Le temps du loup

Film français de Michael Haneke

Avec Isabelle Huppert, Patrice Chéreau, Béatrice Dalle, Olivier Gourmet, Maurice Bénichou, Anaïs Demoustier Daniel Duval…


Présenté au festival de Cannes 2003 en hors-compétition


Par Simon Legré
 
Sortie le 10-12-2003

Durée: 1h55

 

« L’homme est un loup pour l’homme », c’est bien connu… Mais il est bon de le rappeler en utilisant un langage adapté. Le cinéaste autrichien décrit l’errance d’une mère et de ses deux enfants dans une région de l’occident plongée dans les ténèbres d’une apocalypse sans nom. Avec son sens de la véracité, sa précision habituelle, il dissèque magistralement la perte d’identité des individus, dilués peu à peu dans le chaos.

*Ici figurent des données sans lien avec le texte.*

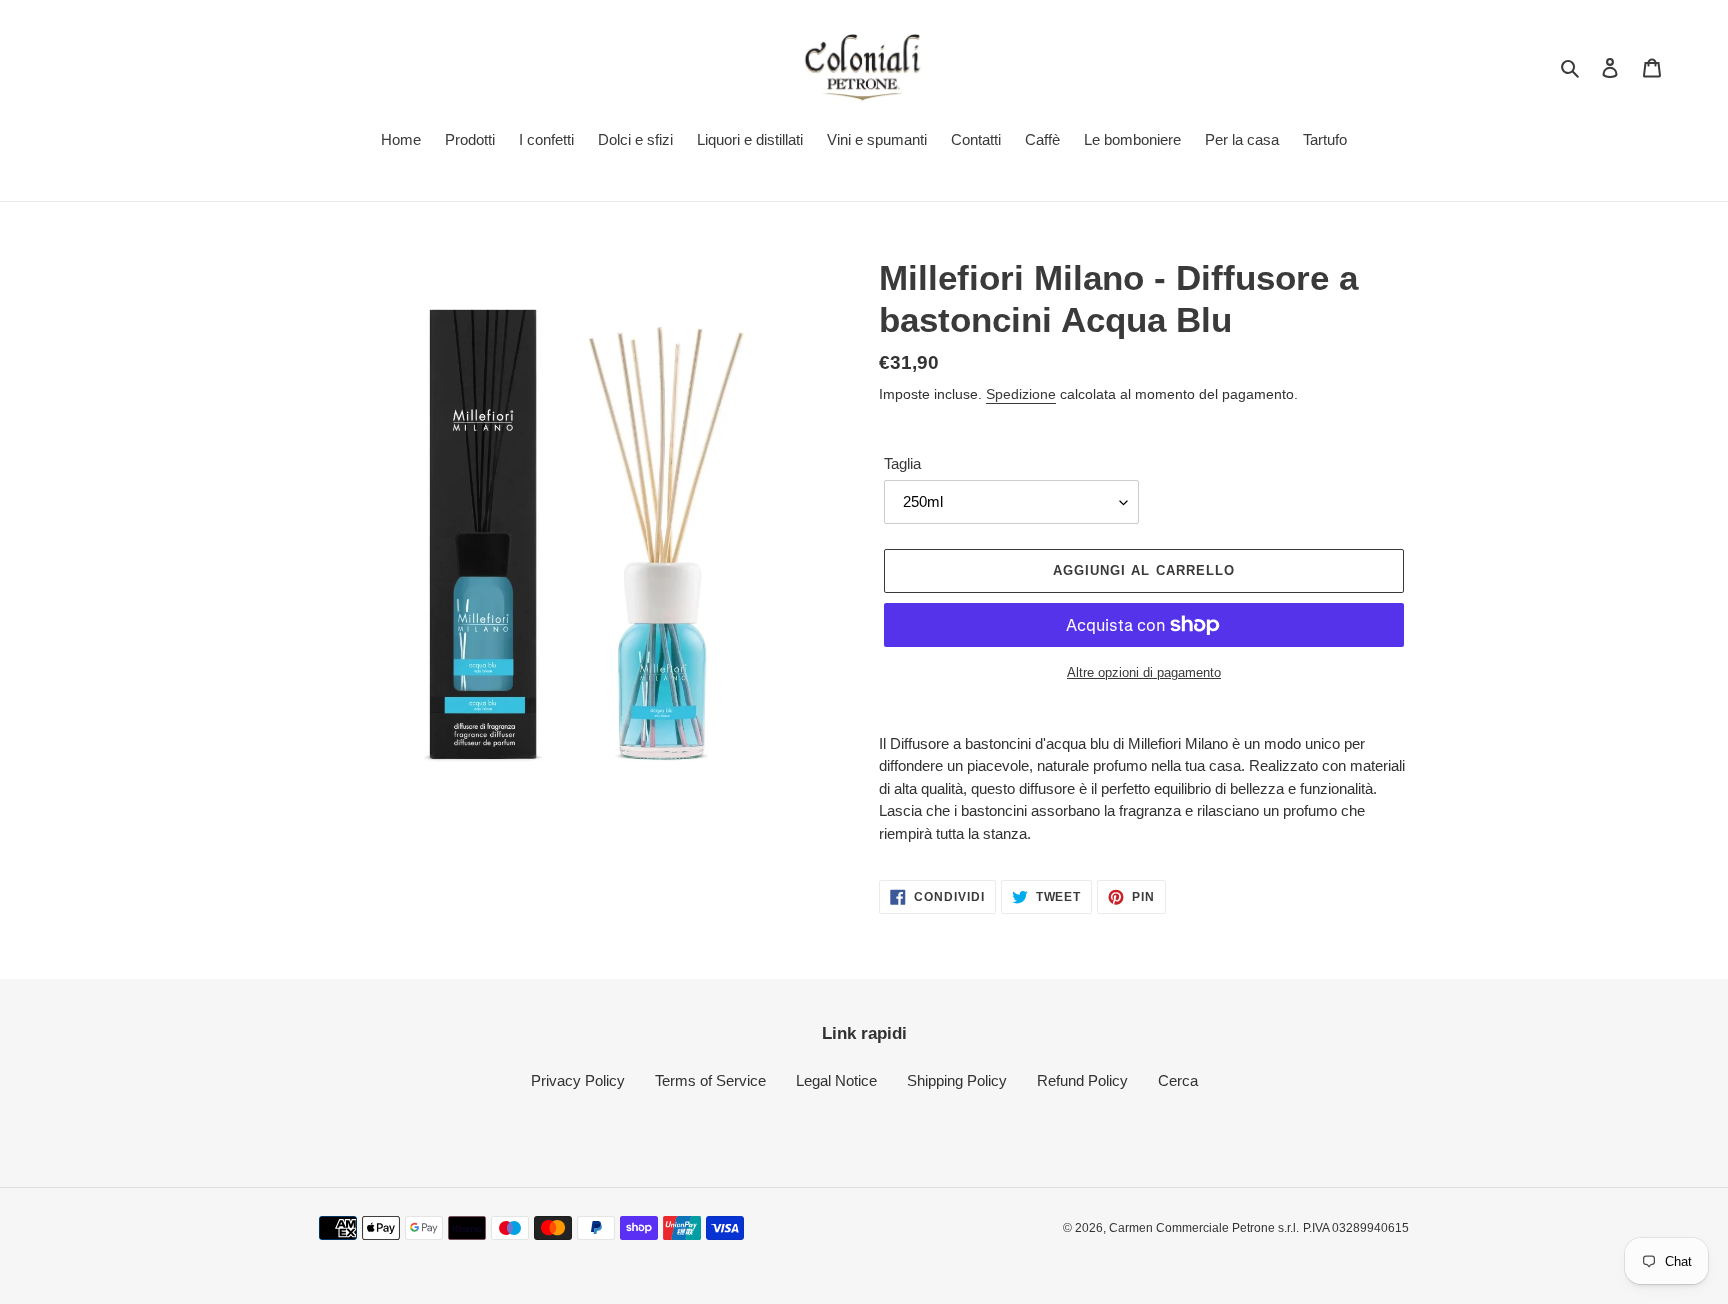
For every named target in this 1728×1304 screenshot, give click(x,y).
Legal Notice (836, 1080)
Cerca (1178, 1080)
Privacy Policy (578, 1080)
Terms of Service (710, 1080)
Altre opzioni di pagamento (1144, 672)
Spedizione (1021, 394)
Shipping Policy (957, 1080)
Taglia (902, 463)
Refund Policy (1082, 1080)
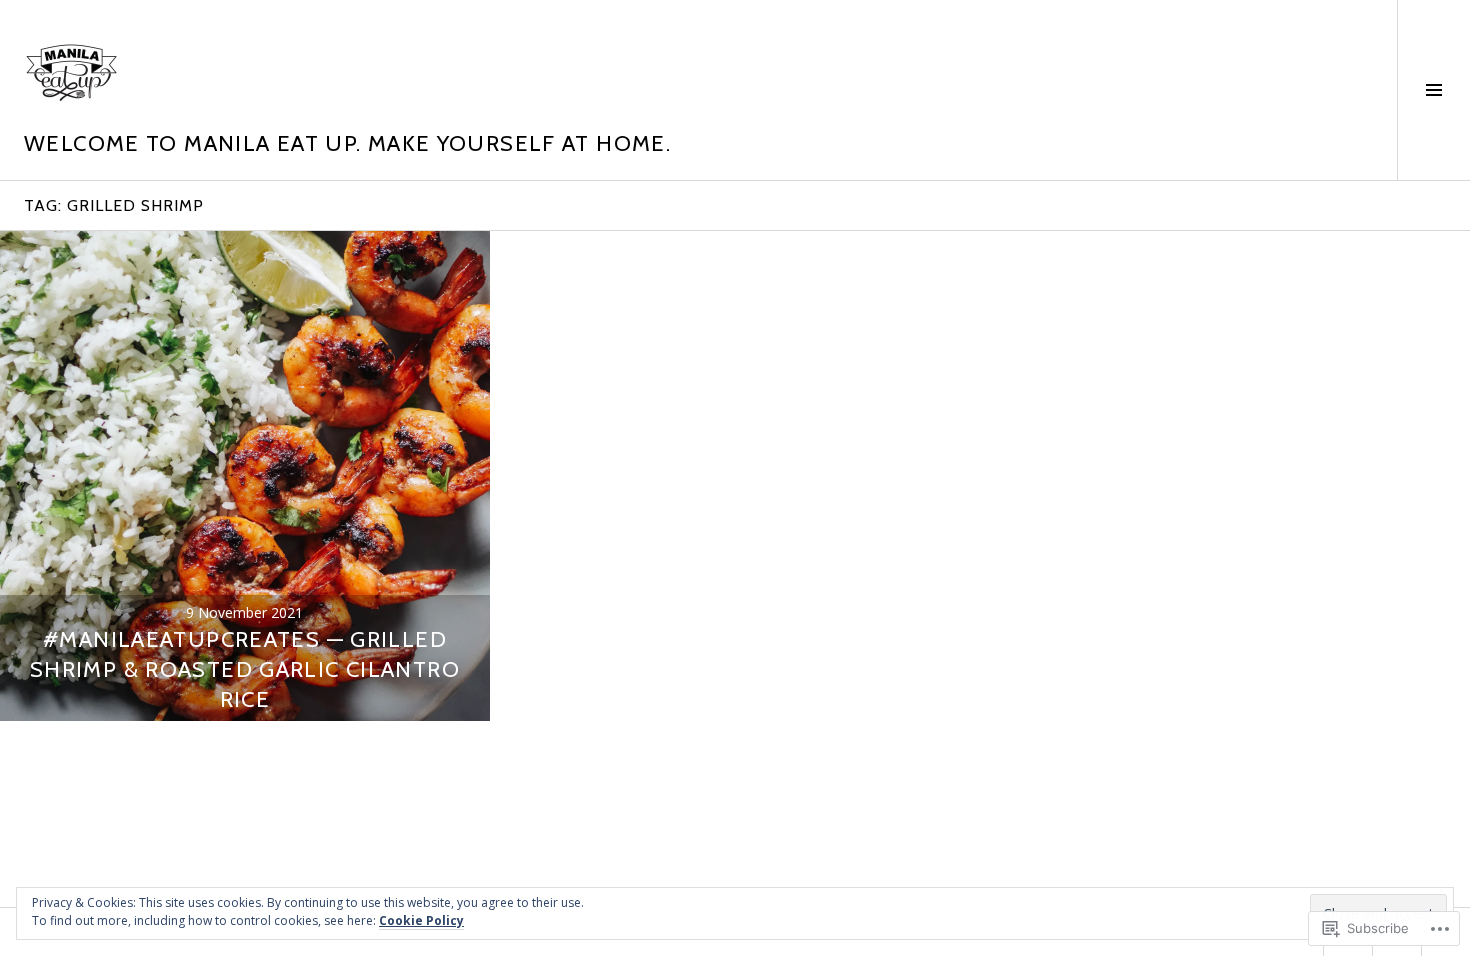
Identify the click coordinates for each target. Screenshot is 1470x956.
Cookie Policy (421, 920)
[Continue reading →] (245, 476)
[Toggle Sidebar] (1433, 90)
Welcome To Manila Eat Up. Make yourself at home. (347, 143)
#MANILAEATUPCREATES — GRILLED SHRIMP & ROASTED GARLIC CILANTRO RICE (245, 669)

Que peut-il donc rester de notre civilisation, de nos valeurs, de nos repères lorsque nous, êtres humains, nous nous retrouvons face à une expérience limite ? C’est à cette question que tente de répondre le réalisateur de  Funny Games  et de  Code Inconnu . Dès le début, une famille qui se rend dans sa maison de campagne découvre que des étrangers se sont appropriés les lieux. Le mari est froidement abattu par le chef de la famille des intrus. Proche du polar rural, cette entrée en matière est saisissante d’efficacité et très emblématique du travail d’Haneke qui, attentif au son, maîtrise impeccablement le surgissement de la violence. Isabelle Huppert, dans un rôle inédit, module à la perfection les intonations de son personnage qui perd le contrôle de la situation. Pour Anna, la mère, et ses deux enfants commencent une odyssée cauchemardesque où les êtres végètent sans eau ni nourriture, avant d’arriver dans une gare où une petite communauté attend l’arrivée d’un hypothétique train en direction de nulle part (on pense alors à  Stalker  de Tarkovsky)... Qu’est-ce qui est à l’origine de ce désastre ? Le cinéaste a l’intelligence de ne jamais contextualiser son action, pour ne pas court-circuiter son propos.
Si la chair était mise à rude épreuve dans  La Pianiste , il s’agit maintenant d’observer comment les corps revenus à cet âge de pierre vont structurer l’« après » : c’est l’instant de la réorganisation qui fait ici l’objet de l’observation du cinéaste. Il ne s’agit pas de donner des explications, seulement de cerner certains mouvements mais sans jamais les surligner par quelque grossier procédé. Rien n’échappe au scanner du cinéaste : ni ce champ de blé de l’autre côté de la voie ferrée qui, ondulant au vent, est un rappel cruel et poétique d’un temps d’abondance qui n’est plus ; ni les protagonistes, niés progressivement dans leur individualité, réduits à l’état d’entité symbolique - et pour cause : on en oublie le prestigieux casting tant les visages connus se dissolvent dans la masse ; les personnages sont noyés dans un cauchemar collectif, réduits à l’état de figure. Le parti pris formel est en ce sens très réussi : c’est le noir qui domine, comme en témoigne cette longue et audacieuse séquence nocturne où une déchirure irréparable apparaît au sein de la famille (l’adolescente prend conscience de la faiblesse de sa mère). Perceptible mais inaccessible, le réel est l’un des défis majeurs du cinéma. Le mérite de Michael Haneke est de nous le révéler dans sa nudité la plus confondante, de nous le restituer à visage découvert. Et s’il dévisage une réalité qui fait mal, il ne la défigure pas pour autant. En l’occurrence, la force du Temps du loup , c’est de nous rappeler que cette réalité qui semble lointaine pourrait bien être la nôtre…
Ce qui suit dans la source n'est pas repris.